Saved entries
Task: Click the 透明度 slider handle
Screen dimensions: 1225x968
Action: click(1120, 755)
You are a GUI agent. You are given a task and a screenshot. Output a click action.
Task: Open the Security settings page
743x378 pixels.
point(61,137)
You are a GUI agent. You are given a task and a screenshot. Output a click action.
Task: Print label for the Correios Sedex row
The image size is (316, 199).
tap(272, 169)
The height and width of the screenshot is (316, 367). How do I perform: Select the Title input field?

==

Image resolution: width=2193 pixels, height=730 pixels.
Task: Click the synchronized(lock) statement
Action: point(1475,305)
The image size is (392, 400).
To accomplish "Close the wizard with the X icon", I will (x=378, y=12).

YOUR GOAL => All that should be written out is the stretch of lines above between the one holding "Task: Print label for the Correios Sedex row" and the one holding "The height and", inclusive, exactly as given.

YOUR SOLUTION =>
Task: Print label for the Correios Sedex row
The image size is (316, 199).
tap(272, 169)
The height and width of the screenshot is (316, 367). How do I perform: Select the Title input field?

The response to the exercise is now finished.